Lake Washington Blvd is reopening to people walking and biking Friday as the city’s Keep Moving Street program returns. The street will remain mostly car-free between Mount Baker Beach and Genesee Park from April 9 through 18.
Seattle has experimented with various versions of this Keep Moving Street for the past nine months, and they have been very popular (see the video above). Every time they shut it down and allow car traffic to take over, it’s a huge loss. So Rainier Valley Greenways is running a campaign to extend the project to Seward Park, keep the project open all year and to work with community to come up with a permanent design for the street that enables comfortable walking and biking on the street in some fashion.
There is no equivalent to the Burke-Gilman Trail in South Seattle, so a permanent route along Lake Washington Blvd would be huge for all ages and abilities biking access in the neighborhood. But it’s not just about biking. The open street also increases public access to the whole waterfront, an incredible public asset. It’s like an accessible extension of the lakefront park.
Additionally, Seattle Parks has been hosting Bicycle Sunday along the street for more than half a century, so this is not a major new concept. If anything, starting and stopping the program is more disruptive and confusing than simply leaving it in place.

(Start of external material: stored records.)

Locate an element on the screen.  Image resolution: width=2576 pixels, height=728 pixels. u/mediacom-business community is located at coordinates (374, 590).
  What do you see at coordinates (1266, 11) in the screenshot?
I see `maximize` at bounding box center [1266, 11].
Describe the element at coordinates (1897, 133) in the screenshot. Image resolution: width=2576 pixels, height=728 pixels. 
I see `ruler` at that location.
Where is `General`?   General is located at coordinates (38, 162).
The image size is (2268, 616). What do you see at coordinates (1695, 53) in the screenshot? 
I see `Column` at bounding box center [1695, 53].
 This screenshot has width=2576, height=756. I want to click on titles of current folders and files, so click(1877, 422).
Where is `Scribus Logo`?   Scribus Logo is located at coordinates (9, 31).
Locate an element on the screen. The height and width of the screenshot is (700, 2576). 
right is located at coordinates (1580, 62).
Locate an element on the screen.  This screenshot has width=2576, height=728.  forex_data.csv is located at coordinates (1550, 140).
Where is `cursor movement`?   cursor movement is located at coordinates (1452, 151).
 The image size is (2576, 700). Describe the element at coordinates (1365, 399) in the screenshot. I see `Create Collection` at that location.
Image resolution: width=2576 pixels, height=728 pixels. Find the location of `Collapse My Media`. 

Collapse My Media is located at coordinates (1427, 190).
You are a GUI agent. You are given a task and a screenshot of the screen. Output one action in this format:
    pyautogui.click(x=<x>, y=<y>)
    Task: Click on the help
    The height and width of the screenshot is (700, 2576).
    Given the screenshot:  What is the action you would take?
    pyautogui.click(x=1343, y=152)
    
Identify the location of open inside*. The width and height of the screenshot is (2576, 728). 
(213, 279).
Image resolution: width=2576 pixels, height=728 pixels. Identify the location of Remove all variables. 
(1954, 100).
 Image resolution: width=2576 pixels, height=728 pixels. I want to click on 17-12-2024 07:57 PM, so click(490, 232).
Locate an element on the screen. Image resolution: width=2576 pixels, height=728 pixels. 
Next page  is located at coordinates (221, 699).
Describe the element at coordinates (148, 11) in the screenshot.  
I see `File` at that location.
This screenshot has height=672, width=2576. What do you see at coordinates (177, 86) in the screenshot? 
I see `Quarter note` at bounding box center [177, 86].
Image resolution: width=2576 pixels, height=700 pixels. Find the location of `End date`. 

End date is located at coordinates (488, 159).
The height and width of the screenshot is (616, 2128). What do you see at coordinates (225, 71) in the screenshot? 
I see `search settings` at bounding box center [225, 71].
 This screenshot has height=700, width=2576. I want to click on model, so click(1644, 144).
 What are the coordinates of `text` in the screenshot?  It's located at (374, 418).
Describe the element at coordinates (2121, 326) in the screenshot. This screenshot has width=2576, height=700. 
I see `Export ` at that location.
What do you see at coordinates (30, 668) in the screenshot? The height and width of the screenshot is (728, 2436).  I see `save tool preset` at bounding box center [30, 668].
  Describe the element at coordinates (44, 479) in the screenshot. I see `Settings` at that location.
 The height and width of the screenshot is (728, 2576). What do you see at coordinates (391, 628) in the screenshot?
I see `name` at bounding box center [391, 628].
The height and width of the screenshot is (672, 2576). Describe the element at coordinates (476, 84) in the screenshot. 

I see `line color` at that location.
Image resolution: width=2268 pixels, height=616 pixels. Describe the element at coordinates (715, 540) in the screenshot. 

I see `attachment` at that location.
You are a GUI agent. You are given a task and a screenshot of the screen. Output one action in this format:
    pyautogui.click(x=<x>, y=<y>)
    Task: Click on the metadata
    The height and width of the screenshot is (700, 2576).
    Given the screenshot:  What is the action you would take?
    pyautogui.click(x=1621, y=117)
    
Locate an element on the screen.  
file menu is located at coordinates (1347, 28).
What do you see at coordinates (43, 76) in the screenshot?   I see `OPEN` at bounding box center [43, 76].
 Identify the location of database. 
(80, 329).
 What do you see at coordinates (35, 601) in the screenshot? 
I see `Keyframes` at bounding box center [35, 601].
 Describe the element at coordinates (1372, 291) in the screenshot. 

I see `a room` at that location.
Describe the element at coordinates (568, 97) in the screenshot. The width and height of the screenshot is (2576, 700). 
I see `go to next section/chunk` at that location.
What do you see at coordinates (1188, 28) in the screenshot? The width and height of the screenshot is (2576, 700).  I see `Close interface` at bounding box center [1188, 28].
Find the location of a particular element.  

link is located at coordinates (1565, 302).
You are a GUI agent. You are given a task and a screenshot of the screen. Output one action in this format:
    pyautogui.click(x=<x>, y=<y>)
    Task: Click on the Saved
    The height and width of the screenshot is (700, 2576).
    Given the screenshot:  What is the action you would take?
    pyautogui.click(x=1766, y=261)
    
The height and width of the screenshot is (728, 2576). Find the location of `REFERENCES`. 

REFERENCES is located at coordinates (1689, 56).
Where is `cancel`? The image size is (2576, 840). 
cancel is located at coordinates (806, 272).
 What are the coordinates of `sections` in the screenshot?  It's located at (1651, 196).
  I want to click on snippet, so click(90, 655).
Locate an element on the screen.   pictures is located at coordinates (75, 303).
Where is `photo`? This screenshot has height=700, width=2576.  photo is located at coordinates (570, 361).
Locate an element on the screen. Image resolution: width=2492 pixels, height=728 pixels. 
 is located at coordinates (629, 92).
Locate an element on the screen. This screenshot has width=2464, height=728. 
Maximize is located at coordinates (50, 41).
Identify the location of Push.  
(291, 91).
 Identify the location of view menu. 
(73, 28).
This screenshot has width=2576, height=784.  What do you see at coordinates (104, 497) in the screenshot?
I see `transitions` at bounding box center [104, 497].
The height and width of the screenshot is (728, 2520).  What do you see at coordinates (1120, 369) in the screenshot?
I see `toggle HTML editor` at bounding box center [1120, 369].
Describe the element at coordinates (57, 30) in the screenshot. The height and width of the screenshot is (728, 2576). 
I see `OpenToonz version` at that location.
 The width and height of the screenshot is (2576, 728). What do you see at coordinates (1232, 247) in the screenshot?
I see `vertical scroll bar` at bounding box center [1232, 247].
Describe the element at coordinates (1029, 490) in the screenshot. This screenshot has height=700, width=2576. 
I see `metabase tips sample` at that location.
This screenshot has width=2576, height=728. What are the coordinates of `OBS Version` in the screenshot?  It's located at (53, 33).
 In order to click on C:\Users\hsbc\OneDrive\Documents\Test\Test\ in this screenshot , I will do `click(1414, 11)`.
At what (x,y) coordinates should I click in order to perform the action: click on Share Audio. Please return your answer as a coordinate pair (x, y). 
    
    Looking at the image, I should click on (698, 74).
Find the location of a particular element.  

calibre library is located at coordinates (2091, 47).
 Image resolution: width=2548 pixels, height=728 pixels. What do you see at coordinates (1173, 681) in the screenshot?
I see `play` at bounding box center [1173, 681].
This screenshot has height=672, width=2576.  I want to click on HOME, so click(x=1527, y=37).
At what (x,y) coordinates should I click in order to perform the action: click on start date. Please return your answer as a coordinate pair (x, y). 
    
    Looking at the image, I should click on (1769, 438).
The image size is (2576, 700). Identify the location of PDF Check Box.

Dear city leaders and staff,
Please make Lake Washington Boulevard accessible to everyone. Open the street from Mt Baker Beach to Seward park for walking, biking, rolling, playing, and running, and conduct equitable community engagement to create a permanent space.
- Popular: The summer, fall and winter LWB openings in 2020 were very popular and well used according to the city’s data, but never dangerously crowded. And most of the concerns that arose can be addressed.
- Accessible: People of all backgrounds, ages, abilities, and races enjoyed the space for walking, rolling wheel chairs, pushing strollers, roller skating, biking, running, and other activities.
- Community Space: The quality of the park experience was significantly enhanced as a result of reduced vehicle traffic and the availability of the street as a safe, wide, and accessible space for people. Creating more community space is something our growing city needs.
- Sustainable Travel: The openings created a safe route to bike between SE Seattle and the rest of the city, helping us get closer to our goals of safe and sustainable transportation as a city.
So, I urge the city to open up LWB to people from Mt Baker to Seward Park, keep it open all year, and conduct equitable engagement to create a permanent design:
- Mt Baker to Seward Park hybrid design: Close LWB entirely to cars and open it to people from Mt Baker Beach to 43rd Ave S, and close the water-side, northbound, travel lane from 43rd Ave S to Seward Park to cars and open it to people (creating a temporary, ADA accessible, trail like space using sturdy barriers). This hybrid design would allow 100% driver access to all homes and Parks Department parking lots via a one way southbound travel lane, while creating an accessible space for people to walk, bike, and roll from Mt Baker to Seward Park.
- Open all year: Open it all year so that it is easier for the community to understand what is going on, reduce frustration from confusion, and allow people to adapt.
- Equitable community engagement: Conduct equitable community engagement to co-design a permanent design while the pilot is happening, not afterwards. This will allow community members to experience the potential design first hand. It will also allow the city to measure impacts (like cut-through traffic), respond to community identified needs, and test solutions in real time.